# Colin McRae 2005 Probleme mit Starforce



## Galford (1. August 2014)

Hallo PCGH Gemeinde,

aus gegebenem Anlass (die Colin McRae Mobile Farce), wollte ich mal wieder Colin McRae Rally 2005 spielen.

Zuerst das Spiel installiert, dann Patch 1.1 drauf und dann noch das hier um die Kompatibilität mit einem 64Bit Windows (Windows 7 in meinem Fall) herzustellen.

Dann wollte ich das Spiel starten, und Starforce wollte installiert werden. Also PC neu gestartet, und Windows meinte dann anschließend, dass der Starfoce Treiber so alt wäre und keine gültige Signatur besäße, und dieser deshalb deaktiviert wird. 

Hab auch schon versucht Starforce zu updaten (obwohl ich denn Mist lieber nicht auf dem PC hätte) aber Win7 meldet sich wieder, wegen fehlender Signatur und dergleichen.


Kann mir jemand helfen und weiß wie man diesen dümmlichen Starforce Schutz zum Laufen bringt?

Alternativ installiere ich gerade Colin McRae Rally 04, aber da gib es leider Deutschland als Rallyland nicht.


----------



## R4Z0R1911 (1. August 2014)

Erweiterter Start und Signatur Prüfung abschalten.


----------



## Galford (1. August 2014)

R4Z0R1911 schrieb:


> Erweiterter Start und Signatur Prüfung abschalten.



 Danke für die Antwort. Dann werde ich das evtl. bei Gelegenheit versuchen. 

 Colin McRae 04 läuft dagegen ohne Problem, ist aber noch schlechter gealtert als gedacht.


----------



## theoturtle (1. August 2014)

Oh bitte dazu um Rückmeldung, habe auch noch diverse Starforce-Spiele die ich eigentlich gerne mal spielen würde. 
Habe aber selbst immer das Problem, dass der PC nach der STarforce-installation garnicht mehr startet (BLuescreen xY - ist schon zu lange her - auf jeden FAll der Treiber). 
Bisher hatte ich damit leider nie erfolg. 

Der Versuch eine passende Starforce-Version für Win7x64 zu finden hat mich zumindest damals nicht weit gebracht.


----------



## Galford (2. August 2014)

Leider grüßt mich mein PC heute morgen mit der Systemstartreparatur. Ich denke das ist Starforce zu verdanken. Was für ein grausamer Kopierschutz. 

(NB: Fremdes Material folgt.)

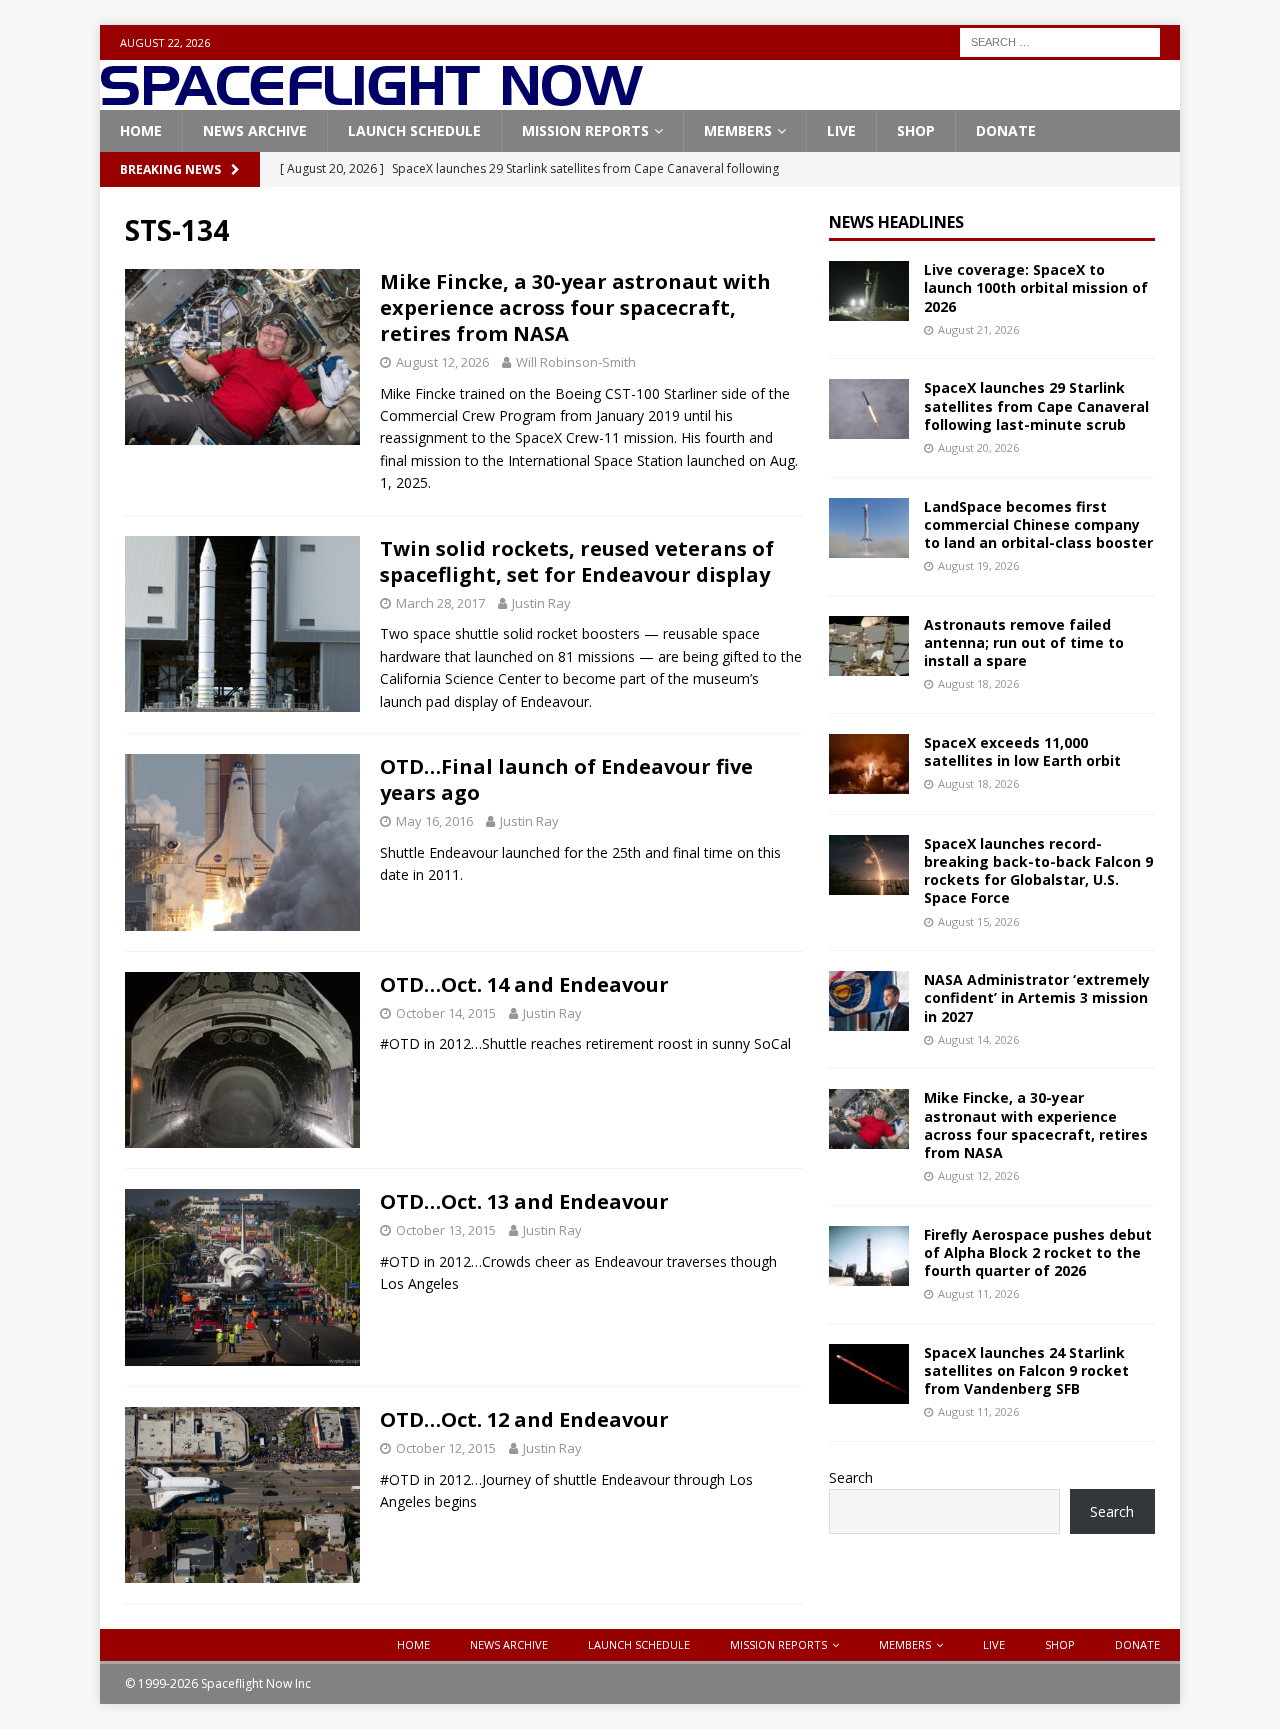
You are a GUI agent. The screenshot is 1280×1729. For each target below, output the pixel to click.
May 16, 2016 (434, 821)
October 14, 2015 (446, 1013)
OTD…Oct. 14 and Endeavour (524, 984)
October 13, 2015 (446, 1230)
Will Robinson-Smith (576, 362)
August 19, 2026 (978, 565)
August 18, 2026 (978, 683)
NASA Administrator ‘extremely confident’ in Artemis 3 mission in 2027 (1037, 997)
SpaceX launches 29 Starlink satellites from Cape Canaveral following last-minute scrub (1036, 405)
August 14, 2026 (978, 1039)
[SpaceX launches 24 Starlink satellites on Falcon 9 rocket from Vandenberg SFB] (869, 1374)
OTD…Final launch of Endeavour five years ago (566, 779)
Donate (1006, 130)
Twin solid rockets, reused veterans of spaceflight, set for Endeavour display (577, 561)
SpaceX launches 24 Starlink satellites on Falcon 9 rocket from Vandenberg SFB (1026, 1370)
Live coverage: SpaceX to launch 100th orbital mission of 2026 (1036, 287)
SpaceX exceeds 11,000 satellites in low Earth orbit (1022, 751)
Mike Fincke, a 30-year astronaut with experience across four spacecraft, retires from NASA (575, 307)
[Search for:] (1060, 40)
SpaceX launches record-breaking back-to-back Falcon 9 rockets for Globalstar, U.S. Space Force (1038, 871)
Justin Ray (541, 603)
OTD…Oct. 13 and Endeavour (524, 1201)
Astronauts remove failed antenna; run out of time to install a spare (1024, 642)
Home (141, 130)
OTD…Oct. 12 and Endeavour (524, 1419)
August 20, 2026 (978, 447)
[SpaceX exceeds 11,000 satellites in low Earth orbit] (869, 764)
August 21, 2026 (978, 329)
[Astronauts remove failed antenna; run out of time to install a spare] (869, 646)
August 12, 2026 (442, 362)
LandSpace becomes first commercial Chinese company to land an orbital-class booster (1038, 524)
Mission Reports (585, 130)
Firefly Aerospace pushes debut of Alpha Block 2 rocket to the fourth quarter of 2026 (1038, 1252)
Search (851, 1477)
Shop (916, 130)
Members (738, 130)
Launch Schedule (414, 130)
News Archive (255, 130)
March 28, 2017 (440, 603)
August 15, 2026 (978, 921)
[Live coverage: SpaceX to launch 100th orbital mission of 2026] (869, 291)
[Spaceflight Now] (371, 98)
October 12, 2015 (446, 1448)
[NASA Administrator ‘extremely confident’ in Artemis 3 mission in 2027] (869, 1001)
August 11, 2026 (978, 1293)
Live (841, 130)
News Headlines (896, 222)
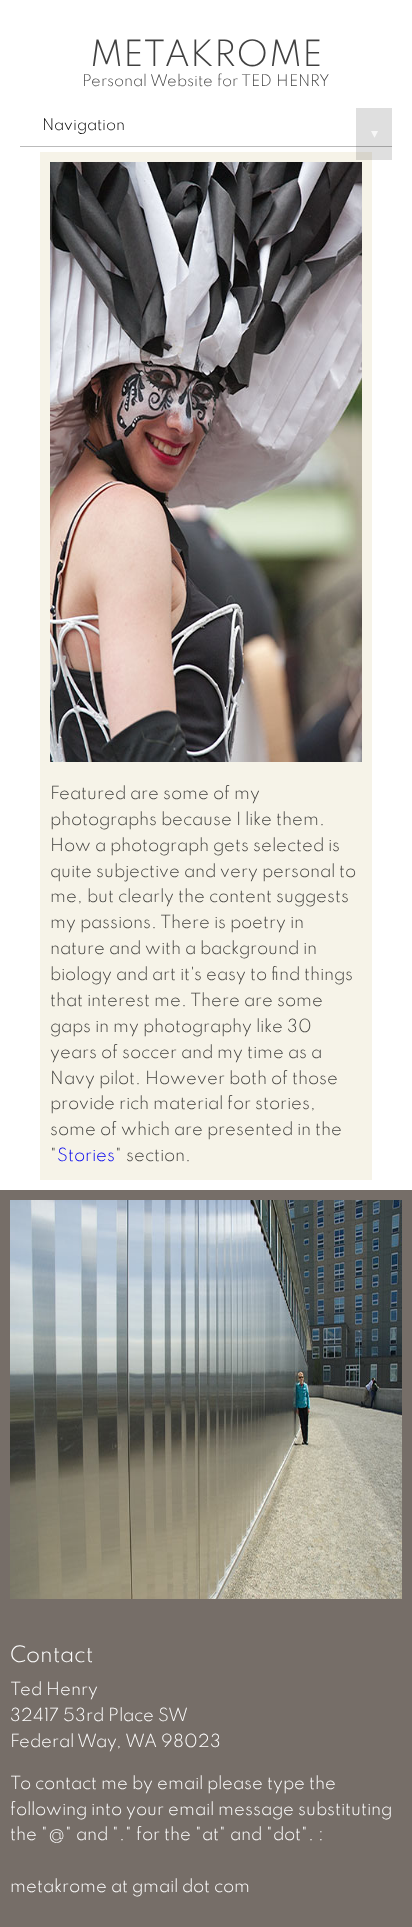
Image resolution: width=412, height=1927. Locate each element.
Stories (86, 1156)
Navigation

Dirt 1 hat auch Starforce. Das hatte ich vor einiger Zeit zum laufen gebracht. Vielleicht probier ich mal wie es sich mit dem Spiel jetzt verhält, und ob die Starforceversion dort anders reagiert. Aber wieso sollte sie das, war auch schon hier und das einzige das etwas bringt ist das Entfernungstool.


----------



## Beni19 (4. August 2014)

Villeicht läuft's auf eimer VM?


----------